When you pick up a novel about conjoined twins, you might expect a curiosity, a glimpse of a life unlike any you can imagine. Lori Lansens' novel The Girls, about 29-year-old Rose and Ruby Darlen, joined at the head, is instead an affecting portrait of the importance of connections, and the distance that exists within even the closest of bonds.
Rose is our primary narrator, the one who has decided to write her autobiography as she and her sister approach the milestone of being the longest-living such craniopagus twins (a word Rose throws around like it wouldn't cause most people to run for their Webster's). She's the intellectual, sometimes pretentious one, the one who wanted to go to college but couldn't without her sister's agreement. It's just one of many compromises each has had to make, but one that wasn't quite as effortless as the daily compromises they face.

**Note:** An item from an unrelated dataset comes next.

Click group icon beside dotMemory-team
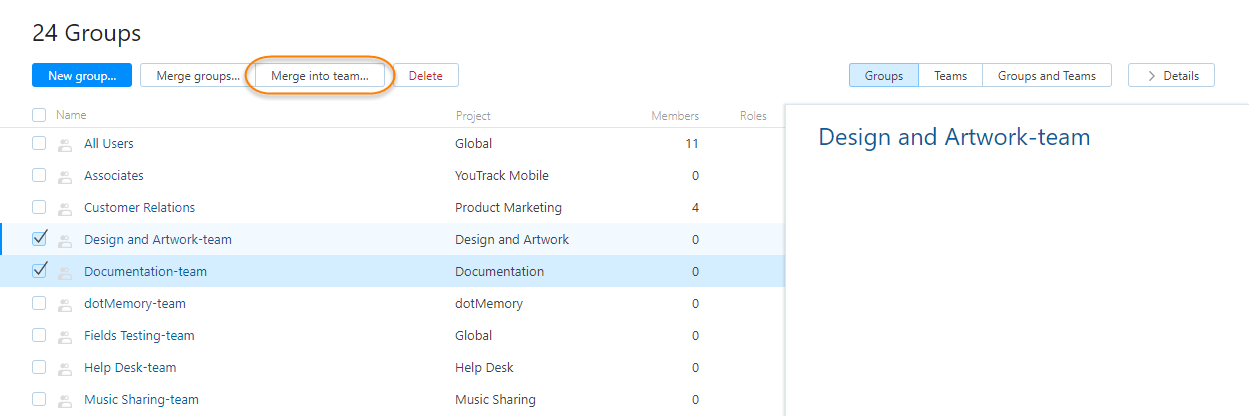Image resolution: width=1249 pixels, height=416 pixels. point(65,305)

Rose is the writer, the reader, the thinker, where Ruby is the singer, the television watcher, the one labelled intellectually lazy, though she has filled their hometown museum with many of its artifacts, and knows more about the Neutral Indians of the area than anyone else around.
Ruby is also the pretty one. Though Ruby's shortened body and clubbed feet mean that the more normally proportioned Rose must carry her and do the walking for both, Rose's face is the one distorted by their conjoinment. But the girls are pragmatic and accepting of their differing gifts and challenges, having learned to value their differences and learn to accept themselves, in the same way they challenge others to accept them, simply by carrying out their lives as normally as possible.

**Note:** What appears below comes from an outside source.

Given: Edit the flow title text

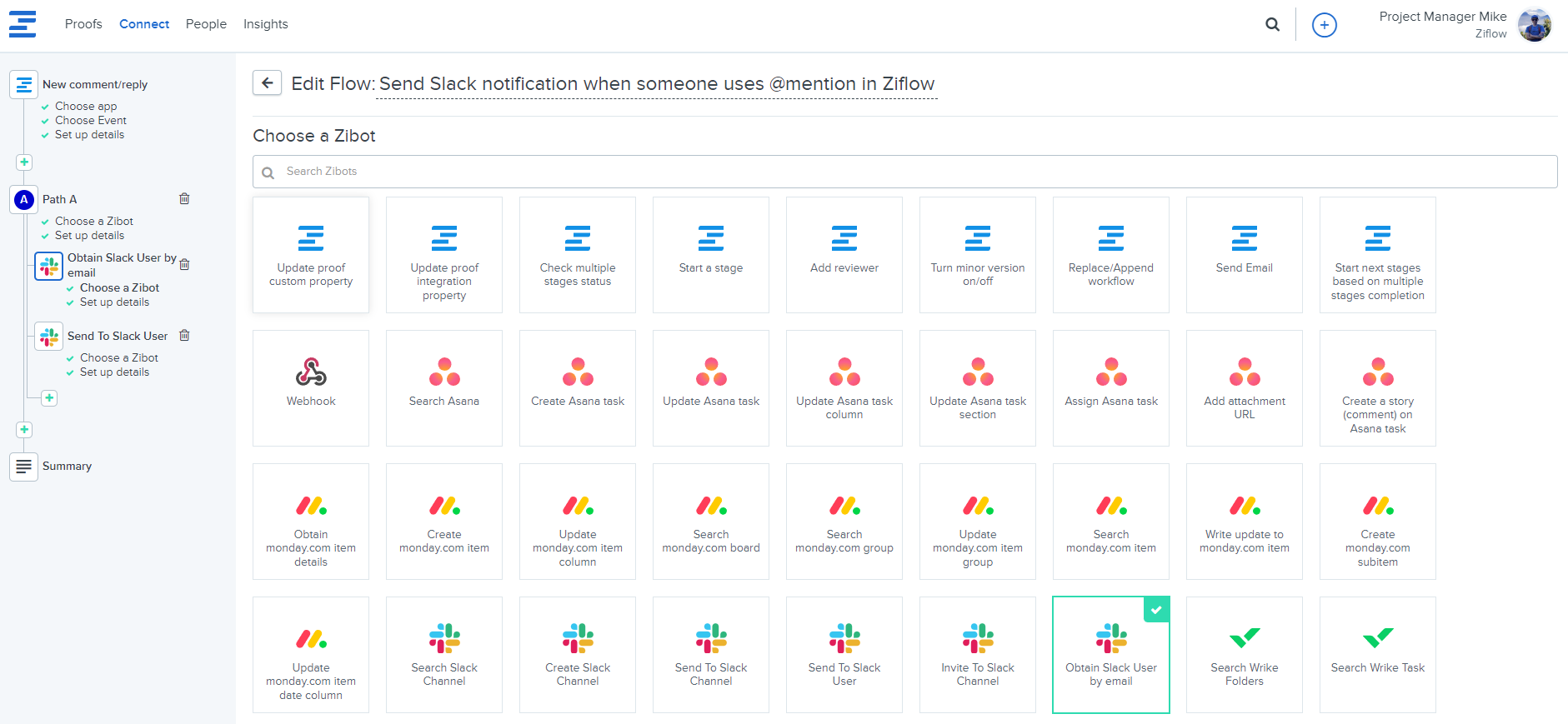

Ruby writes the occasional chapter at Rose's urging, since she feels her life story could never be complete without the voice of the sister who has been along for every breath of it. Lansen creates completely distinct voices for each woman, and occasionally uses the format to revisit scenes from each perspective, sometimes to highlight their nearly psychic bond, sometimes to highlight how differently they have interpreted the same events. The girls who are literally and figuratively as connected as two human beings can be don't always know each other as well as they think they do.
Though infrequent, Ruby's contributions add layers of pathos and humour to Rose's unfolding narrative, and I found myself looking forward to the chapters that are printed in a different typeface, though they need no such flag to differentiate their unique voices. Ruby reveals secrets her sister had left unsaid, secrets that are both heartbreaking and fascinating.

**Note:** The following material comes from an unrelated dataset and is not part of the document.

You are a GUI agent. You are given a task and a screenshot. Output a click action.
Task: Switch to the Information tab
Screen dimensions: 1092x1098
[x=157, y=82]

While they have separate brains, separate thoughts, separate personalities, Rose and Ruby could never be separated because they share a vital vein – a metaphor that's used to describe the relationship between the girls' adoptive parents, too, the irrepressible Aunt Lovey and the inscrutable Uncle Stash, who have their own secrets. Populated with other characters whose lives intersect with the girls', the book is about more than the uniqueness of the twins' lives, it's about the sometimes successful, sometimes futile search for connection in ordinary life.
The Girls is an absorbing story filled with humour and insight that kept me up long past my bedtime to read just one more chapter, then just one more, and if it weren't for the sharp voices of Rose and Ruby Darlen that remained with me, I would have been even more bereft to reach the end.